No hay duda de que cuando hablamos de cambiar nuestras actitudes frente a cualquier asunto, puede que incluso nos acabe provocando ciertos niveles de angustia. Esa angustia que va implícita en lo que podríamos denominar “miedo a lo desconocido”.
Se han escrito grandes argumentos sobre cómo afrontar los cambios, que todas pasan por dar una especie de salto al vacío, donde lo más difícil consiste en reunir el valor suficiente para hacerlo.
Tomar la iniciativa de cambio de actitud, ha de llevar implícitas razones poderosas como la de querer mejorar, la de necesitar que algo suceda para seguir evolucionando, la de reivindicarse uno mismo y pasar de la invisibilidad a hacerse visible, la de superar la angustia de quien ve que retrocede en lugar de avanzar…

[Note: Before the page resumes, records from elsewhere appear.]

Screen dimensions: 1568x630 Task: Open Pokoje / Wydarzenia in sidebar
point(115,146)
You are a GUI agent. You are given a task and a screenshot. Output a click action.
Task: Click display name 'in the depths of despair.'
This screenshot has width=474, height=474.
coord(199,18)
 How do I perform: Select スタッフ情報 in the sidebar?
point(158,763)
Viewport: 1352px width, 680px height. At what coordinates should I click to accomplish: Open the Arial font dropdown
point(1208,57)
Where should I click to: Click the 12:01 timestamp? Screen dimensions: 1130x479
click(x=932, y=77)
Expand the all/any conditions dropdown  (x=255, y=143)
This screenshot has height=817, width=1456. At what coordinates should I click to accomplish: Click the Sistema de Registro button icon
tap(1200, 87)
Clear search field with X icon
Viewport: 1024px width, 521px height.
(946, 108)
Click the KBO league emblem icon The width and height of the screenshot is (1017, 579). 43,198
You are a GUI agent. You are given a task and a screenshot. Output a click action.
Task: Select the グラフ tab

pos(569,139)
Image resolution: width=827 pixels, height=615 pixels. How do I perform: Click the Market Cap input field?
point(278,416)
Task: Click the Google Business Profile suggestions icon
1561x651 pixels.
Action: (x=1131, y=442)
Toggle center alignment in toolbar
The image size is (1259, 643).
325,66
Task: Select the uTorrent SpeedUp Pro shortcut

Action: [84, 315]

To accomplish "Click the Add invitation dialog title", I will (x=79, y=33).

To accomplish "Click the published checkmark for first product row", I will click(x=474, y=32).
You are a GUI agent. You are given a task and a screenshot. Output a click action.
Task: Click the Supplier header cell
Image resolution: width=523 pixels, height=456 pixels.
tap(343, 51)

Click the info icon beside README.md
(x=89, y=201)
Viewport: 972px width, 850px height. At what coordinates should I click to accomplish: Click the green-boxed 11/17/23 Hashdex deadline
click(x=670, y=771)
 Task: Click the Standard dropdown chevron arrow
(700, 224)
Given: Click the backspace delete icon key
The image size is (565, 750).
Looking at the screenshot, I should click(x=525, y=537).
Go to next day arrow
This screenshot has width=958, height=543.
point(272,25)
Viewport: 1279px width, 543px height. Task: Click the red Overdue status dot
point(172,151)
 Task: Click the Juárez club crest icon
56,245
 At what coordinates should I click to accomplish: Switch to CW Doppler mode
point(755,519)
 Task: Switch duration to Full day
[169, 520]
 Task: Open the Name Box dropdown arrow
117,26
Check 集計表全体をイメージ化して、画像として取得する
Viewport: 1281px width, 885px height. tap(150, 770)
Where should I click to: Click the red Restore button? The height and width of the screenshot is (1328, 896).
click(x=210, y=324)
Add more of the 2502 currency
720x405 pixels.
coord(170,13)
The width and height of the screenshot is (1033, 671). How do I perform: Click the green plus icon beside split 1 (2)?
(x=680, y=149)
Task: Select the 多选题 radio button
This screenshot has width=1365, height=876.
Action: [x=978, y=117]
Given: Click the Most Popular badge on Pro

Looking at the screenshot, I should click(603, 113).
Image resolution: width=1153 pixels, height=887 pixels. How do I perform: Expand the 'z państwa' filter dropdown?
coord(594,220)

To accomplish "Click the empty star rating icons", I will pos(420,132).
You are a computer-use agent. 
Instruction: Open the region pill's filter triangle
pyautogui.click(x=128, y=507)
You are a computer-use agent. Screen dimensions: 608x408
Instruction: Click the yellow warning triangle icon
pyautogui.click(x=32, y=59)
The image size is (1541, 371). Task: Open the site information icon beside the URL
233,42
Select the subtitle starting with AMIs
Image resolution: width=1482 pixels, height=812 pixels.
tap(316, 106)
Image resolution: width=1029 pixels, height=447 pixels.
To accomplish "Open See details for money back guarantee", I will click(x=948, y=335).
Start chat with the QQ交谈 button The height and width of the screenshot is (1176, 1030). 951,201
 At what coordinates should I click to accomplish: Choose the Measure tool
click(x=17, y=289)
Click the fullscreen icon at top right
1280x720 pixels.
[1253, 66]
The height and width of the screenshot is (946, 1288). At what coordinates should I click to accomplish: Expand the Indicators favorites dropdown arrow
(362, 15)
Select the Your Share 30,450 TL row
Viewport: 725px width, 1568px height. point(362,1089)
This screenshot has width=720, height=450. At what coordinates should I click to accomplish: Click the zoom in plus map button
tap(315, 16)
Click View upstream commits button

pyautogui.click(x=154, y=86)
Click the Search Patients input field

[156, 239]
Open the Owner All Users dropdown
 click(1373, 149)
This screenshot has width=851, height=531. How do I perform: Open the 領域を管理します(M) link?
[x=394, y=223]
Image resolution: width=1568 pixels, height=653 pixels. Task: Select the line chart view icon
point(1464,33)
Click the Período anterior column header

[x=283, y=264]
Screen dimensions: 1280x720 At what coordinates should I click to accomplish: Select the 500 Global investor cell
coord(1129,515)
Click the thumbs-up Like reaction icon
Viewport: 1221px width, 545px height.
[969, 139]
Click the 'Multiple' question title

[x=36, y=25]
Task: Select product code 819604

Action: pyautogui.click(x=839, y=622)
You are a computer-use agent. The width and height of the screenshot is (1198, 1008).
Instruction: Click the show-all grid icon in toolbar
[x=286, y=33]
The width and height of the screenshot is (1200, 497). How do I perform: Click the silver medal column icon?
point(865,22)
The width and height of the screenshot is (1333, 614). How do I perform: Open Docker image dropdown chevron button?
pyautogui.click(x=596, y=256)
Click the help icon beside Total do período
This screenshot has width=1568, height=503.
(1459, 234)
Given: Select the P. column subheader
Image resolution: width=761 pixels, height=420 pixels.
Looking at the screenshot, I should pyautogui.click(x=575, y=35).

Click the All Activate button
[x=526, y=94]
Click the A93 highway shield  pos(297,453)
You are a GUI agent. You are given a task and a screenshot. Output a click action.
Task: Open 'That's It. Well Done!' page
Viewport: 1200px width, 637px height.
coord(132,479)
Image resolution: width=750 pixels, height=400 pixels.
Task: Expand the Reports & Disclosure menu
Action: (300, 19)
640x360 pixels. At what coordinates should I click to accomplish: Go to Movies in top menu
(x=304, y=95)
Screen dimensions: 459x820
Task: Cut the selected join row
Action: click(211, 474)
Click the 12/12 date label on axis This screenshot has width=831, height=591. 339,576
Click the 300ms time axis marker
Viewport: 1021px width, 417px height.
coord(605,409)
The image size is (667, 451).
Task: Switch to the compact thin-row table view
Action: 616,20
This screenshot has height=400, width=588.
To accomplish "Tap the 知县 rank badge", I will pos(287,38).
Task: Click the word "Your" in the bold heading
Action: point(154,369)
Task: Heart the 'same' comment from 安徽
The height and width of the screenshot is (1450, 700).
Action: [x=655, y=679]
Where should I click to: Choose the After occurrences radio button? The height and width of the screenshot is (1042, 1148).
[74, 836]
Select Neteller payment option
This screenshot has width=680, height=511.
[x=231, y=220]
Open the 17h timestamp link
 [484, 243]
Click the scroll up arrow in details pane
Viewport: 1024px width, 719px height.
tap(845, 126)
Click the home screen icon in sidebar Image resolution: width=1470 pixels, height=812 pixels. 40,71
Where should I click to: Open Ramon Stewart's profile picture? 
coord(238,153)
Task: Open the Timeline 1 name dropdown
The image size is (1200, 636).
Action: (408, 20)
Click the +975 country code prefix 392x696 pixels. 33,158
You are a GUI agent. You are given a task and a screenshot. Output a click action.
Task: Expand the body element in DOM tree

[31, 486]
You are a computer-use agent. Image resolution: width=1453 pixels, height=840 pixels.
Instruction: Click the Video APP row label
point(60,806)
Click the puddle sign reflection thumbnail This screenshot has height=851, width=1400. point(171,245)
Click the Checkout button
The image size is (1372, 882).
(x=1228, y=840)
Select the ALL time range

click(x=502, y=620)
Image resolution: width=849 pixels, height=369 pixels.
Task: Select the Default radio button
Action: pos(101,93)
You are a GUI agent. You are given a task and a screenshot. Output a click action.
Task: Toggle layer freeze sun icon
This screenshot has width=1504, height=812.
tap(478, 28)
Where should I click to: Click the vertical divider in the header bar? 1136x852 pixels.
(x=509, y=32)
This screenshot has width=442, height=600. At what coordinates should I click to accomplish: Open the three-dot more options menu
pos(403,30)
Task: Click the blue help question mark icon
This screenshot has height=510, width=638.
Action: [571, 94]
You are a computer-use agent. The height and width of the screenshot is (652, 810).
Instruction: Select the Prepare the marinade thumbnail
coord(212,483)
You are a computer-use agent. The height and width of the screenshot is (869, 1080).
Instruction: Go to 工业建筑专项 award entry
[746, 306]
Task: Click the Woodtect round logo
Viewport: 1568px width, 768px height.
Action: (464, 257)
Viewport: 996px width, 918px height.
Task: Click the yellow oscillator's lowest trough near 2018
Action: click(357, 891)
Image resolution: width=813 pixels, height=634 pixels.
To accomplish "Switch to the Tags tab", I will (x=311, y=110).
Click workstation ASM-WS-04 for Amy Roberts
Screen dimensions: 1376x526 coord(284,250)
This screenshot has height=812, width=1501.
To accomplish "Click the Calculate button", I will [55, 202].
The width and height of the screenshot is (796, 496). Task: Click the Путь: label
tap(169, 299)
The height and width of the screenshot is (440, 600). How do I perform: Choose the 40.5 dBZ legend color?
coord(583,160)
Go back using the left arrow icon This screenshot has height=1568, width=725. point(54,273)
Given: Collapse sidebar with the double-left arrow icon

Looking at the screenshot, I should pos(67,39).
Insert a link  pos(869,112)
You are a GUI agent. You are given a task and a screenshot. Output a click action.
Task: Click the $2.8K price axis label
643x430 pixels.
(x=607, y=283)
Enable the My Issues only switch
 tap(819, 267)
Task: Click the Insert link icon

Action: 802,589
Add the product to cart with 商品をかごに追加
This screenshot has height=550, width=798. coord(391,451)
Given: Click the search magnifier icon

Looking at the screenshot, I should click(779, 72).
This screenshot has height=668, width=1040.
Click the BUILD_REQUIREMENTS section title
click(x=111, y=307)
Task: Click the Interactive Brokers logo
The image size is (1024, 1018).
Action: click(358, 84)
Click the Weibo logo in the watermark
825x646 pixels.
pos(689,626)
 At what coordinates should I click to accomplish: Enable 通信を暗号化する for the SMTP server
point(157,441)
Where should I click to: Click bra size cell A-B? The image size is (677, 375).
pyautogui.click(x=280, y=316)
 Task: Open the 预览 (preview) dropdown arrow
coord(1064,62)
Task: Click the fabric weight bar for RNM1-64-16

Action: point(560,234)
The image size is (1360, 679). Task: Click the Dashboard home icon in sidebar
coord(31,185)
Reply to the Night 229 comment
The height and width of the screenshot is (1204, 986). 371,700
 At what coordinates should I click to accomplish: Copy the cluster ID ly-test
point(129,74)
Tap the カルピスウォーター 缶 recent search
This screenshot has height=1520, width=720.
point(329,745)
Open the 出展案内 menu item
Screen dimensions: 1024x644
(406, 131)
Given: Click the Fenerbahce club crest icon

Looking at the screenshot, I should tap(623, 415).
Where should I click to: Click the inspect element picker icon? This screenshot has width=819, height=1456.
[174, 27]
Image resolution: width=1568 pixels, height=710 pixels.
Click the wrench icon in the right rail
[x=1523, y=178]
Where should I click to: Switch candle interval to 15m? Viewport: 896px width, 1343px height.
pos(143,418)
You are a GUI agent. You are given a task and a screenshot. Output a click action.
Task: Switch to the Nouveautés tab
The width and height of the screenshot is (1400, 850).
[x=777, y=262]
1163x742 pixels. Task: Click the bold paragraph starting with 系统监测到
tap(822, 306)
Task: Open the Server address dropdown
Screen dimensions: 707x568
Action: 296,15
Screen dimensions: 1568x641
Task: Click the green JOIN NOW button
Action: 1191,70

Es la famosa teoría de “la pulga amaestrada”, que quien daba órdenes había conseguido que no saltara más de una altura, incluso retirándole el obstáculo, teniendo en cuenta que su capacidad de salto era mucho mayor.
Muchas veces nos pasamos el día justificando nuestra actitud, cuando lo más probable es que estemos justificando por qué no cambiamos.
A veces llega el momento de ser razonables y conciliar aquello que hacemos con aquello que necesitamos.
Para tomar decisiones, sin embargo, se ha de ser consciente de todo. De lo que tenemos, lo que arriesgamos, lo que queremos y aspiramos, y analizar si estamos preparados para dar un salto. Por lo tanto estudiar sus magnitudes, los tempos y nuestras capacidades.
Con todo ello, podemos realizar planteamientos que nos permitan decidir, qué queremos, cómo lo haremos, cuándo lo haremos, cuánto tiempo vamos a necesitar y de qué modo debemos estar preparados para hacerlo.